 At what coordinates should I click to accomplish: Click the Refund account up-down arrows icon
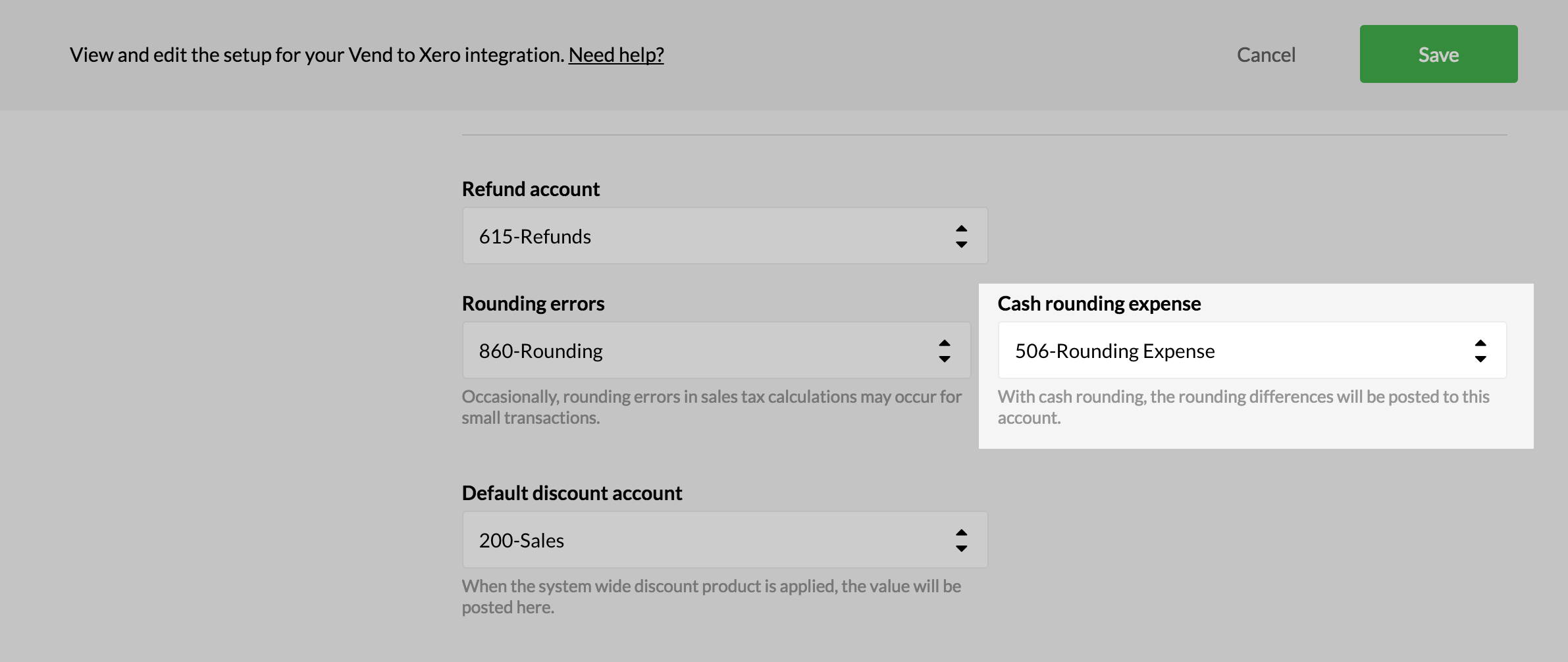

--

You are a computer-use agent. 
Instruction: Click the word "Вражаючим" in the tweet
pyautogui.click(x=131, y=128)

...

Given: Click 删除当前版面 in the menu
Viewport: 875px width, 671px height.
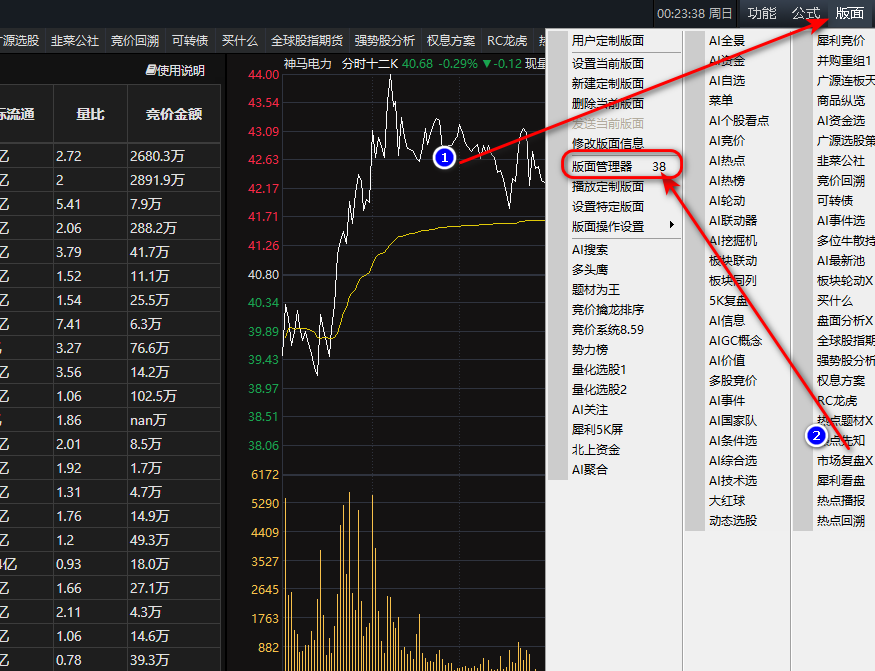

- Requirement:
In the data above, retype exactly and only the lines between the one holding "Given: Click 删除当前版面 in the menu" and the one holding "Viewport: 875px width, 671px height.", inclusive.

- Your response:
Given: Click 删除当前版面 in the menu
Viewport: 875px width, 671px height.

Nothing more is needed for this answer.